Is that your name,address,phone number in the dump?

Firms throw out documents with personal data without shredding

Personal information is still being improperly collected, used and disposed of, even though there is a new law to protect personal data.

Seventy organisations - especially those in retail, healthcare and property - are under investigation following complaints that they used e-mail addresses and other personal information for marketing purposes or collected identity card and other personal details without prior consent.

If found guilty under the Personal Data Protection Act, which came into effect last July, they can be fined up to $1 million.

Another 70 complaints against retailers, property companies and various other organisations were resolved after the authorities brought together the parties and complainants to discuss the matter.

The Personal Data Protection Commission (PDPC) which enforces the Act said no financial penalties were imposed in the cases resolved.

The investigations were conducted under the Act which has two pillars: the Do Not Call (DNC) Registry and personal data protection.

Much of the initial attention was focused on the DNC Registry which was implemented in January last year and lets people opt out of having telemarketing messages sent to their mobile phones.

The personal data protection part of the Act makes it necessary for organisations to take measures to protect names, IC and passport numbers, addresses and other personal data in their possession.

This is to prevent the unauthorised collection, use and disclosure of such information.

That means these organisations must ensure that such information is properly disposed of as well.

But a recent check by The Sunday Times in the Raffles Place area found that documents containing personal information are still being thrown out in the trash from offices in high-rise buildings there.

Among other things, The Sunday Times found photocopies of passports, resumes of various professionals and details of commissions paid to property agents.

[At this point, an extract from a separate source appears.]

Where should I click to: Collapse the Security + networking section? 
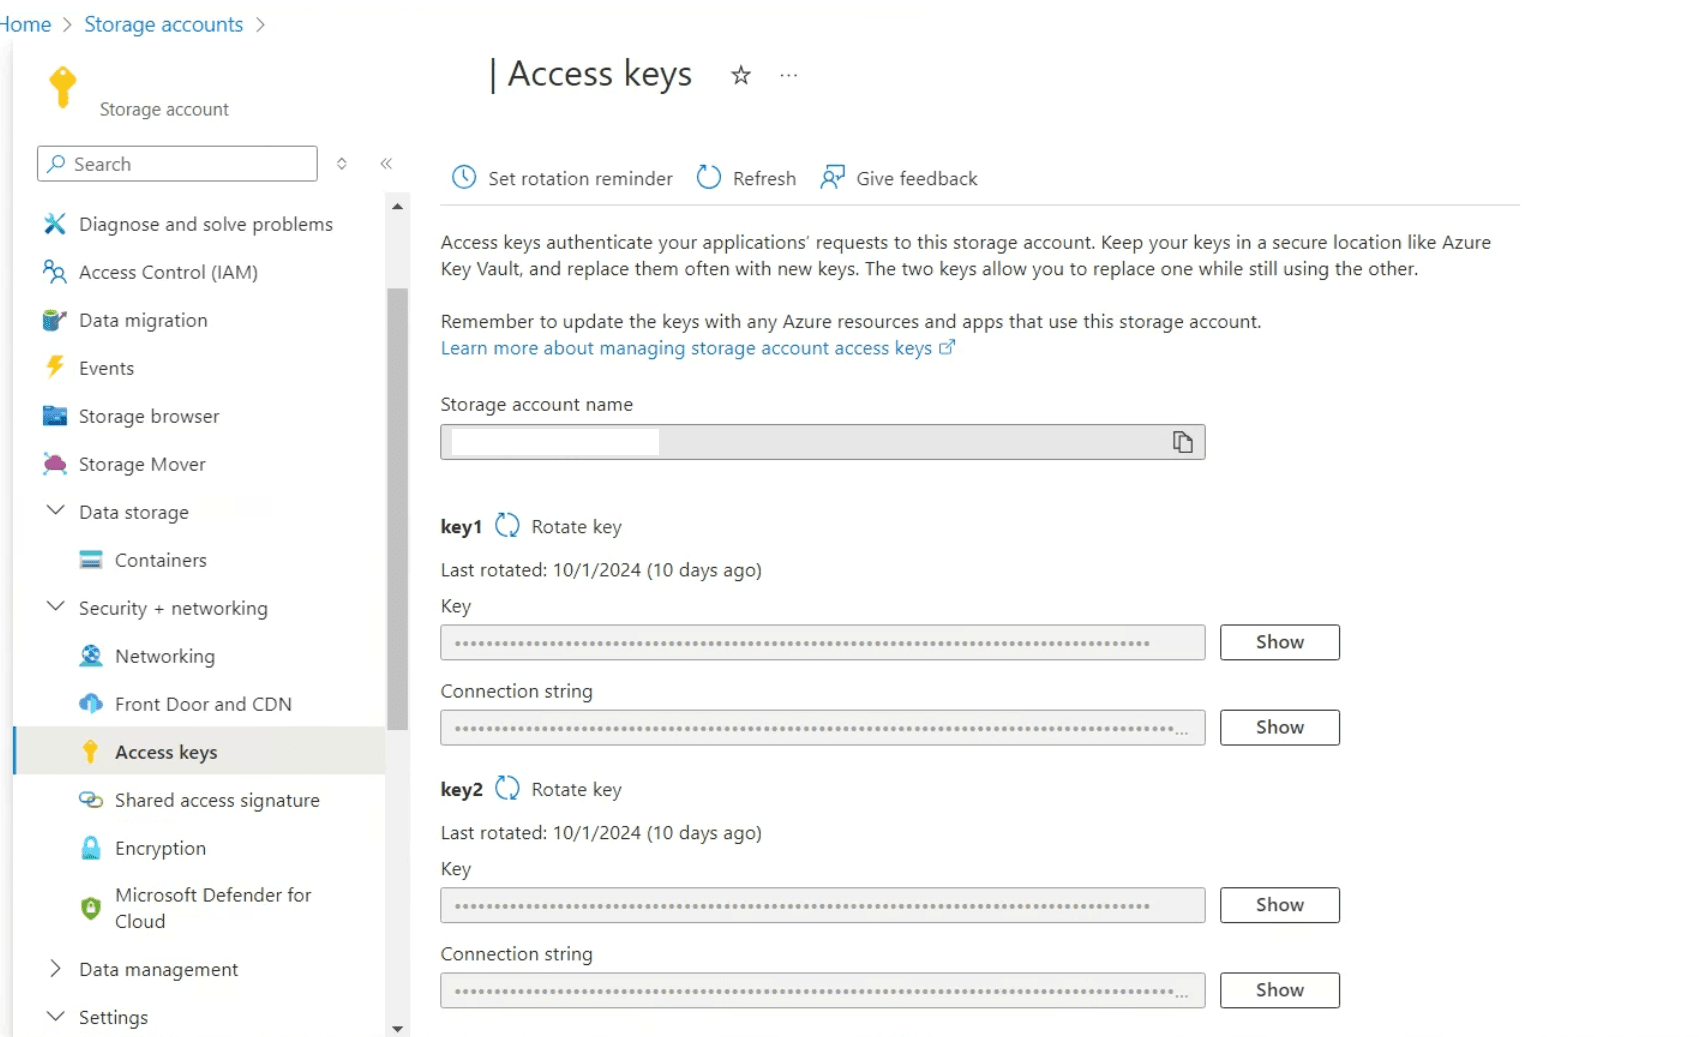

Most of the documents had the names and logos of local and foreign banks and other companies, and they included reports on industrial projects in Japan and Indonesia and project progress reports.

All were marked confidential or strictly confidential.

There were also printouts of e-mail with addresses, names and telephone numbers. The documents were dated from 2013 to this year.

Access to the rubbish bins was easy. One karung guni man, who was seen sorting out the documents into neat piles, said he would sell them to recycling companies.

Corporate information does not come under the purview of the commission, which is concerned only with personal data protection.

When told of The Sunday Times' findings, PDPC chairman Leong Keng Thai said he was very concerned.

"Organisations are strongly advised to put in place processes to ensure the proper disposal of documents containing personal data," he said.

The commission has helped to raise awareness of the requirements of the new law by working with industry groups to run briefings, workshops and seminars.

So far, more than 18,000 people from over 3,400 organisations have attended these events.

Another 7,500 people have attended work-skills qualification courses or accessed e-learning courses on the Act's requirements.

In May, the commission will conduct a personal data protection seminar, called Securing Personal Data for a Competitive Edge, aimed at organisations and companies.

Guidelines on ways to keep personal data secure and manage data breaches will be issued later this year.

Sample templates will be provided for organisations to seek consent from individuals for the collection, use or disclosure of their personal data.

Experts on personal data protection say many organisations think their job is done when they appoint a data protection officer as required by the law.

Lawyer Toh See Kiat, who has consulted for companies, charities and educational institutions on the Act, said legal compliance is only the first step.

"You need to have the tools and systems running properly in the background so that this new personal data protection policy becomes the new organisational culture," he said. "Then, and only then, is it sustainable."

Organisations have also not gone to the root of privacy breaches.

Instead, they continue to have "a deep-set resistance to changing the ways they have been collecting, using, storing and processing data", he added.

Mr Kevin Shepherdson, co-founder of personal data protection specialist Straits Interactive which provides training in compliance with the Act, said many organisations comply with the law by having data protection officers, for example.

However, these organisations do not know how to implement the Act in daily operations.

"They have to understand the data workflow, how personal data is collected, used, disclosed and then destroyed," said Mr Shepherdson.

Documents for disposal, for example, should be shredded and not tossed out with the rubbish, he said.

Mr Neil Percy, vice-president of market development of document destruction firm Shred-it, said that while many companies shred documents on their premises using their own shredding machines, the documents for disposal are not kept securely.

Instead, they are sometimes left next to the shredder or piled on desks, accessible to any passer-by, including those not authorised to view their contents.

Shredding should be done by someone authorised to see the information, he added.

PDPC's Mr Leong stressed that keeping personal data is a responsibility and may, in some cases, become a liability.

"If they don't need the information, they should dispose of it properly."